By Emily-Rose Toohey

Former Australian cricket player Greg Ritchie is no stranger to the spotlight.

However, during his post-cricket career, Ritchie has become a figure who causes controversy.

During a stint on Channel Nine’s The Footy Show, he created a ‘comedic’ character named Mahatma Cote – a Punjabi man who loved sports.

Not only did he dress up in brownface, a racist and dehumanising act, but his caricature-like impersonation was for his sole gain.

Ritchie has been publicly criticised for this and for other racially insensitive comments – he was even banned from all Cricket Australia events during the 2012-2013 season as a result.

Nonetheless, Ritchie was MC at a Stanthorpe-based event last Friday night, and much to my horror, his opening bit was an impersonation of a Punjabi Sikh pilot.

It was not funny.

In fact, it was mortifying – he even blatantly referenced his Footy Show character without a hint of remorse.

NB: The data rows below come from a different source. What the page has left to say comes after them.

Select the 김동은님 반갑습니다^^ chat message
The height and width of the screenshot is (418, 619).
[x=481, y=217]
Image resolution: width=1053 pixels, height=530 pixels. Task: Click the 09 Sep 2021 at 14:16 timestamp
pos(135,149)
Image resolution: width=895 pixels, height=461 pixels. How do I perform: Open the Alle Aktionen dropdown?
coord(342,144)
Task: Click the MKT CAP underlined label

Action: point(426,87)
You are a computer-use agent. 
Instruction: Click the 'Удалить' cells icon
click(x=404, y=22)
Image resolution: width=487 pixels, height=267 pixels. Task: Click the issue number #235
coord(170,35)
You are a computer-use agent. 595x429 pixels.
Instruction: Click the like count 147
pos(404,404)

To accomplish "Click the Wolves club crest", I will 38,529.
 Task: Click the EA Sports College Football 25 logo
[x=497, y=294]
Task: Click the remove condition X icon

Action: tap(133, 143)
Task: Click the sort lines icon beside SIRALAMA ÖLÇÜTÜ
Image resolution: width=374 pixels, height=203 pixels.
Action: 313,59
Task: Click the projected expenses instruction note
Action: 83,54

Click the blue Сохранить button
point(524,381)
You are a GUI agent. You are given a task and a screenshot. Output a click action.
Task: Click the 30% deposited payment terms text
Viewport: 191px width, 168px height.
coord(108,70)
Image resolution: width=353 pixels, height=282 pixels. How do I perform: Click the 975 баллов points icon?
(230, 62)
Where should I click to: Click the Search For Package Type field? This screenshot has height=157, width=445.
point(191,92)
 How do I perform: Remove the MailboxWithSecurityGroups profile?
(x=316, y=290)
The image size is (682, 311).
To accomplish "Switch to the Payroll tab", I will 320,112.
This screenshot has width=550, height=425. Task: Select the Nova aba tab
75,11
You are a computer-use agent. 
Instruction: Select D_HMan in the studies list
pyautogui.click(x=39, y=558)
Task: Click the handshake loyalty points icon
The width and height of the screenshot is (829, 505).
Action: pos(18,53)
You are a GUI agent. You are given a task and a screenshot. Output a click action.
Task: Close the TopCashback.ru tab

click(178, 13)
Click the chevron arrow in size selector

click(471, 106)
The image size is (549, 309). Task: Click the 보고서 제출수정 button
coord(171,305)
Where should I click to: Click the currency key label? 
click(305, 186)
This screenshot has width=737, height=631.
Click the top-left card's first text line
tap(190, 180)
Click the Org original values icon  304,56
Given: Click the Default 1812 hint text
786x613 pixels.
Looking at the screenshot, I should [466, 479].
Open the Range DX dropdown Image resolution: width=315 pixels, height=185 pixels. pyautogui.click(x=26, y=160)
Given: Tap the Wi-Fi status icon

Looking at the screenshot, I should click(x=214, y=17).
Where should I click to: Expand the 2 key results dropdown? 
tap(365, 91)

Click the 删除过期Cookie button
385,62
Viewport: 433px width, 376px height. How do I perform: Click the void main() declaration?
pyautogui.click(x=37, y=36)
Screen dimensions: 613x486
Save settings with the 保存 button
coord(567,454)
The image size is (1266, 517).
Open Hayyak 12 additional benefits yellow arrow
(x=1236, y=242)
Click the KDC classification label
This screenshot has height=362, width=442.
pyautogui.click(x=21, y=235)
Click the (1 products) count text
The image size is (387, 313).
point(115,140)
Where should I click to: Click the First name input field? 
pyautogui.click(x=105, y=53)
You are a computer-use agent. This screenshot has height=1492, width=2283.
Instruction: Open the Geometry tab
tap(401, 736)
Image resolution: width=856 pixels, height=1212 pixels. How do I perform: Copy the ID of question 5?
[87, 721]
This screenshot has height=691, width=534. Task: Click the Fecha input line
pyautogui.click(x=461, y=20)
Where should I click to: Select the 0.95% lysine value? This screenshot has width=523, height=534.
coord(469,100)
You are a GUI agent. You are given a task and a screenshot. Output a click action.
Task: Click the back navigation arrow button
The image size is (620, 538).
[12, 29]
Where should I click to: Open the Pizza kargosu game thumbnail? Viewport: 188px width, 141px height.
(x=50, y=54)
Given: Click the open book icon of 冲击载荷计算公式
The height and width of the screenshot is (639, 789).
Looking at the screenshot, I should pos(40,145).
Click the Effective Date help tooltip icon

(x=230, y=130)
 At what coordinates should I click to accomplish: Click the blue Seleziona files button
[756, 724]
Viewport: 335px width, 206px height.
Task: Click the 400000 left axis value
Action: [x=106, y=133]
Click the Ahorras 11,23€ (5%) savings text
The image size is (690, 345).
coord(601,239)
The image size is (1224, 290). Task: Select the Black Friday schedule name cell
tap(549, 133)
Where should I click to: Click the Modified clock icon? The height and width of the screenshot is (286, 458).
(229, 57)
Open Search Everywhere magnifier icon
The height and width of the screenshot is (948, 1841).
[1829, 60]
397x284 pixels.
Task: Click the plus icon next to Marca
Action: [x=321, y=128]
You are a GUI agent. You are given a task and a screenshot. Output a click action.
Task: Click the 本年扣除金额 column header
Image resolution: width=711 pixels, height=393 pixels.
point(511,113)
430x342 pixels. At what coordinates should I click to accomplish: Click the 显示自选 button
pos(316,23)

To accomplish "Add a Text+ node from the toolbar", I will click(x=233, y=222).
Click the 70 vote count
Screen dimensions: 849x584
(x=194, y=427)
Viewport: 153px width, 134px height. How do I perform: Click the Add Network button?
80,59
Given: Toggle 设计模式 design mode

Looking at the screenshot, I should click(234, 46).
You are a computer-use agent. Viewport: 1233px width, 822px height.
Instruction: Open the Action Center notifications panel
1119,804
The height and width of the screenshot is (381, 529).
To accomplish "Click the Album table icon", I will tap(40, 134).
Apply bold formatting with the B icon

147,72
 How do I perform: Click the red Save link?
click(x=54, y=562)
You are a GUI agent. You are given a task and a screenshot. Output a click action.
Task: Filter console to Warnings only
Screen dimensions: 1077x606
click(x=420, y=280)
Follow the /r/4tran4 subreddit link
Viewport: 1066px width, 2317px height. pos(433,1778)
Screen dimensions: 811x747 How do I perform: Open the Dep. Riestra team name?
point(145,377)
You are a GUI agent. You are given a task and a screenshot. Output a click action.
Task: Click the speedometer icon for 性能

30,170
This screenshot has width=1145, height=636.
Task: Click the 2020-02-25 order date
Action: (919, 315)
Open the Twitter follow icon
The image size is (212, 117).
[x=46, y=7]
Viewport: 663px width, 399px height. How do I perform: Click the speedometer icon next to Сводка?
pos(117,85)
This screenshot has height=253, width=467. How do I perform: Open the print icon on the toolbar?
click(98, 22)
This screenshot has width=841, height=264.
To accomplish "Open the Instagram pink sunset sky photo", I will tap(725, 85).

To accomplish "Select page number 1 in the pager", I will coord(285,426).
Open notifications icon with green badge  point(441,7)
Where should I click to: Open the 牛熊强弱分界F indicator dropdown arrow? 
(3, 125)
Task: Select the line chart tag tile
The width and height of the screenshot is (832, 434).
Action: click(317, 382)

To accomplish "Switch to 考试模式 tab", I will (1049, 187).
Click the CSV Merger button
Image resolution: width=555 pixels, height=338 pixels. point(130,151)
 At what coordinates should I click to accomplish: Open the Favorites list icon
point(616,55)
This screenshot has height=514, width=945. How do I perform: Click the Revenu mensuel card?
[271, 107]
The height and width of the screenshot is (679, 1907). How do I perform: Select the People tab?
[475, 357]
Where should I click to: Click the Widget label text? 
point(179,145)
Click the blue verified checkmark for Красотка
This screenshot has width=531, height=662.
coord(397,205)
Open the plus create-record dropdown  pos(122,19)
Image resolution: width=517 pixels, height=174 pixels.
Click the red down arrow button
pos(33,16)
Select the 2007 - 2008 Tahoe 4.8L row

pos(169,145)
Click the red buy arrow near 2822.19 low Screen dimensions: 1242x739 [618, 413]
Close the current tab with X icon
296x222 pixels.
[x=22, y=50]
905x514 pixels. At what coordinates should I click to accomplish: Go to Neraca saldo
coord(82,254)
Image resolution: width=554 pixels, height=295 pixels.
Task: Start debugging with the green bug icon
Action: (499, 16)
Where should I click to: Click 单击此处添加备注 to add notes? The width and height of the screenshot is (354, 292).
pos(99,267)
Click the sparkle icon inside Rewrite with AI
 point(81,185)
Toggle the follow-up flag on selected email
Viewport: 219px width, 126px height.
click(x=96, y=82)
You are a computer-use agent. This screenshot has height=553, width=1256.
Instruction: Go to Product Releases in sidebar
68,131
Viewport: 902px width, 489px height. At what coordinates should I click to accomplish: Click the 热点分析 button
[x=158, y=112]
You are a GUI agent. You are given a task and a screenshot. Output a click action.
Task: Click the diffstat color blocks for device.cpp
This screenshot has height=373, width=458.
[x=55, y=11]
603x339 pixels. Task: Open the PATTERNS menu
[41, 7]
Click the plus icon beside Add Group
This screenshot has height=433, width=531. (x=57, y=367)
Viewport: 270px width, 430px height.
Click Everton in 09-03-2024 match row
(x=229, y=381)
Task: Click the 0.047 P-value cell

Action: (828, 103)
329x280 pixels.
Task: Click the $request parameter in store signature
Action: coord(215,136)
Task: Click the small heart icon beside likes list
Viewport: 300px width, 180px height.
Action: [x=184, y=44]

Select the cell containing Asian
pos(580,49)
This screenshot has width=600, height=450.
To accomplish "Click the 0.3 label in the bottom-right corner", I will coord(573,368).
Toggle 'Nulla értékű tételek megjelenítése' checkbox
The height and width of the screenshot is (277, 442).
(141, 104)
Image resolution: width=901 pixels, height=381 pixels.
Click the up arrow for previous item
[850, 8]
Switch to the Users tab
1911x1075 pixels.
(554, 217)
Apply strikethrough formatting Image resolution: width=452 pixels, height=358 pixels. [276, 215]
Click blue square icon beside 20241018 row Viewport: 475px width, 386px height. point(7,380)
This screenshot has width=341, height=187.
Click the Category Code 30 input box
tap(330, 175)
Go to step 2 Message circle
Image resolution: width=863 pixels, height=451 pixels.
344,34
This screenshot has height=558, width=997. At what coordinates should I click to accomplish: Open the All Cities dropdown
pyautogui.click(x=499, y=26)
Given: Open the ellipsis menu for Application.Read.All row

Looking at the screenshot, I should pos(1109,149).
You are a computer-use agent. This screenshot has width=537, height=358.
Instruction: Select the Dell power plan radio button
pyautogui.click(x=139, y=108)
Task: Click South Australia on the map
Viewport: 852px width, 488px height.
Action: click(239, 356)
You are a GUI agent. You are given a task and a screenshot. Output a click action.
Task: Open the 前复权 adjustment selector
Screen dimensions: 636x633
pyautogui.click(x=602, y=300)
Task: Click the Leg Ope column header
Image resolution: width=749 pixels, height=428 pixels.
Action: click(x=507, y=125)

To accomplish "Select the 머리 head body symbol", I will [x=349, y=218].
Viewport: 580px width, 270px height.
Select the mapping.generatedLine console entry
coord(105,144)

A simple nod to this character speaks volumes.

It means that Greg Ritchie has not learned anything, or simply does not care about who he offends and how appalling this continued performance is.

His appearance last Friday served as an unpleasant reminder of Mahatma Cote and everything this character symbolises: inherent racism.

Brownface and blackface have been performed by white people for centuries in film and minstrel shows, and were purposefully designed for comedy and to entertain white audiences.

Instead, as Kendall Trammell (2019) wrote, these performances were “hurtful and demeaning because they reinforced white people’s notions of superiority”.

Furthermore, Washington State University’s David Leonard wrote in 2012 that blackface is “part of a history of dehumanisation, of denied citizenship, and of efforts to excuse and justify state violence”.

In 2022, to see someone on stage in front of hundreds of people and unashamedly reference an outdated skit is concerning.

It does not matter that Ritchie did not actually dress up in brownface at the event, as his impersonation was horrendous enough and a call-back to the many times he did.

Greg Ritchie, it is time to wake up.

The world has changed and it is time you changed with it.